Excerpts from a dataset
- Opening Delimiter -

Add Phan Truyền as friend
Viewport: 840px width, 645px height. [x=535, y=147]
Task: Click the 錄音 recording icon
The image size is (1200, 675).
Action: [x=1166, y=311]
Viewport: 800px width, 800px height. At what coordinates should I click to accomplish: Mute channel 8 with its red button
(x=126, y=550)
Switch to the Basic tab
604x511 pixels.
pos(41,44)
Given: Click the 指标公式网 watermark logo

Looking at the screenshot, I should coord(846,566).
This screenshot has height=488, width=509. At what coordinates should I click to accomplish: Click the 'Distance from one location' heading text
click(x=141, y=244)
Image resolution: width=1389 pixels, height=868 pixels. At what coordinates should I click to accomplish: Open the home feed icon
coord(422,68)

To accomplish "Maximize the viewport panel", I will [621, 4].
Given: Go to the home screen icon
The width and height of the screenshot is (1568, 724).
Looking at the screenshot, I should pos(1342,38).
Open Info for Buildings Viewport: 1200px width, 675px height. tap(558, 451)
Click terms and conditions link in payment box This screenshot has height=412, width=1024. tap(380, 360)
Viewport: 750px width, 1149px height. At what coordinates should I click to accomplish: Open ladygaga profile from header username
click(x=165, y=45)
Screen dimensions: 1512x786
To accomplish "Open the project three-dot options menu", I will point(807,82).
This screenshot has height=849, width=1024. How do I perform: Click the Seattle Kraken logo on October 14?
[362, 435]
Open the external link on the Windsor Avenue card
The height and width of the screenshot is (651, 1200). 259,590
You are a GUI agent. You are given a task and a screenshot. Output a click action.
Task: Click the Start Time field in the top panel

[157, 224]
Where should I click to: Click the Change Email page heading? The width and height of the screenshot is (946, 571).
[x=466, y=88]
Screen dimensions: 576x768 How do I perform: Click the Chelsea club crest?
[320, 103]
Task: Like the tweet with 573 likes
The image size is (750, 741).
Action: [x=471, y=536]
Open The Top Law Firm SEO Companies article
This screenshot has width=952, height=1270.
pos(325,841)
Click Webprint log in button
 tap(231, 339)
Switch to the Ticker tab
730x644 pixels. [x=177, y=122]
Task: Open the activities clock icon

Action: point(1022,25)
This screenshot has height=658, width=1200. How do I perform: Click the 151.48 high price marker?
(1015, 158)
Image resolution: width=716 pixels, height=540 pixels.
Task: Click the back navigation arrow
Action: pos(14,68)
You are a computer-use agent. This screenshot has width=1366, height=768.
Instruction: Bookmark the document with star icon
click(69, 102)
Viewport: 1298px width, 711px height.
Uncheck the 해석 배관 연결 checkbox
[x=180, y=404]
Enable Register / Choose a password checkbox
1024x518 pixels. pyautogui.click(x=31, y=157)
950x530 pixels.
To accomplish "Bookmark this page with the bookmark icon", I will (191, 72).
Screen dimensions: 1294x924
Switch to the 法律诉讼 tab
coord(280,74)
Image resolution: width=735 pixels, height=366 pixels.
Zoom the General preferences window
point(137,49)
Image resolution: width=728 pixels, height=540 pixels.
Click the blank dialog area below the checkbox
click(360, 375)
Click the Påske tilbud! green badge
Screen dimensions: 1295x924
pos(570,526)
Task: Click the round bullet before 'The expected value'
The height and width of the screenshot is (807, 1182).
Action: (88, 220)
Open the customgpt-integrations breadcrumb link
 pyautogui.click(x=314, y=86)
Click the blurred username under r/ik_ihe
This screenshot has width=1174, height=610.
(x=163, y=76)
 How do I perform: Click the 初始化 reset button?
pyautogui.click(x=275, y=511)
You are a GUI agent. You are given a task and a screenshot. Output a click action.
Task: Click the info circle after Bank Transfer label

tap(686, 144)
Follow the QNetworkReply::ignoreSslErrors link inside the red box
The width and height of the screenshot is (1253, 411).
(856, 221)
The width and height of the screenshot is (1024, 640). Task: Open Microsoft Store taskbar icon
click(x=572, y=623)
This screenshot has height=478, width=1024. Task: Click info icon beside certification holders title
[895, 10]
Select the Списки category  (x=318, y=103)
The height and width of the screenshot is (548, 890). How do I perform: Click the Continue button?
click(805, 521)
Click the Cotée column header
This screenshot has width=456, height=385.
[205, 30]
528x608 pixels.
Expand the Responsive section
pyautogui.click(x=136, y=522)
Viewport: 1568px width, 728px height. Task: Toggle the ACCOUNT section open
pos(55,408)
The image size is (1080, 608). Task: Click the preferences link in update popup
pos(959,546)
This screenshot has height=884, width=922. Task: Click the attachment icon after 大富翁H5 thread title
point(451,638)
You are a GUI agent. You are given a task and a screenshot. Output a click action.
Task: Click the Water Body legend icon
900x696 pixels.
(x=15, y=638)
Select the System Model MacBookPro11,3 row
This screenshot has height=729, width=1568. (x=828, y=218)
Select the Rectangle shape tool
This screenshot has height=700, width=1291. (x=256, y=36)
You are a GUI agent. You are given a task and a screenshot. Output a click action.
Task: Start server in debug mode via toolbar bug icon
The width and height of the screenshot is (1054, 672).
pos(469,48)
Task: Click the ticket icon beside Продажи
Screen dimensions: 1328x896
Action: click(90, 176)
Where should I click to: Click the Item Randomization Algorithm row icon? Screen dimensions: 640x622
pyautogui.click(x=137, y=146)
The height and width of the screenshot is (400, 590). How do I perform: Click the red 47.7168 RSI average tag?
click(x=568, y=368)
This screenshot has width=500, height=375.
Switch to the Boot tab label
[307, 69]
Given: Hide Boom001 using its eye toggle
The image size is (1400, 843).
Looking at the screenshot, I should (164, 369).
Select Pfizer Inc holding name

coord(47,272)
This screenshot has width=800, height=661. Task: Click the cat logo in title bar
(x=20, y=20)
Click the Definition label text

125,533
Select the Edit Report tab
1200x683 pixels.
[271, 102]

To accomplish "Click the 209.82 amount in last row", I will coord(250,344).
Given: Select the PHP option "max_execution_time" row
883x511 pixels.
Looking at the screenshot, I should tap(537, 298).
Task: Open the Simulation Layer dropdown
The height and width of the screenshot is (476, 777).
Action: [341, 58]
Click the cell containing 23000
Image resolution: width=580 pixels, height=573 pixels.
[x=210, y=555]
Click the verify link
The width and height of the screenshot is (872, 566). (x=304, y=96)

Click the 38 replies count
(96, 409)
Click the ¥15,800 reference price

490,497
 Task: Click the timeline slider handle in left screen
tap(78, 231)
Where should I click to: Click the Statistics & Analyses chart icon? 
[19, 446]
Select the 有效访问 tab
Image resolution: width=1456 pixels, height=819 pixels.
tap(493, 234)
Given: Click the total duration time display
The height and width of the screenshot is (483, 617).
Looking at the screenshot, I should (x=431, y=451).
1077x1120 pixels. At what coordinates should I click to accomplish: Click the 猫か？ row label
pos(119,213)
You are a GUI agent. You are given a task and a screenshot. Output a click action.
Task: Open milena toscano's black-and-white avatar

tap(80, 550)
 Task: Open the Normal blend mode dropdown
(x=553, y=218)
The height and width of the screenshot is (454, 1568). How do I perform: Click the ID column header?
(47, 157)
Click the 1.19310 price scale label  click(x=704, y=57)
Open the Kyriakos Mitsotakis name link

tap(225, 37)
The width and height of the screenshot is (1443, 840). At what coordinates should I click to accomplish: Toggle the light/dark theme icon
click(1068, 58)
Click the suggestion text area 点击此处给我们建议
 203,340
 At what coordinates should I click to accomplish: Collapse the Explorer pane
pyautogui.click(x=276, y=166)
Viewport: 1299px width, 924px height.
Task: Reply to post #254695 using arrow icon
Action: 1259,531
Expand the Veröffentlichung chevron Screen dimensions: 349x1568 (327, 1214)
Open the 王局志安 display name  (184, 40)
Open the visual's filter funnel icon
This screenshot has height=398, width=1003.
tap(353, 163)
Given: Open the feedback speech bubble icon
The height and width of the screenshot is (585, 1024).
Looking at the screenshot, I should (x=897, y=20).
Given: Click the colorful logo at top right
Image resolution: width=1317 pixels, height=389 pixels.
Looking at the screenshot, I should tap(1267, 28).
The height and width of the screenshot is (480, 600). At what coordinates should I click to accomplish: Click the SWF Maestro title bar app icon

- Closing Delimiter -

### Exercise brief
Your answer should be the lines above, from the line containing "950x530 pixels." up to and including the line containing "Image resolution: width=728", reproduced exactly and with nothing else.

### Response to the task
950x530 pixels.
To accomplish "Bookmark this page with the bookmark icon", I will (191, 72).
Screen dimensions: 1294x924
Switch to the 法律诉讼 tab
coord(280,74)
Image resolution: width=735 pixels, height=366 pixels.
Zoom the General preferences window
point(137,49)
Image resolution: width=728 pixels, height=540 pixels.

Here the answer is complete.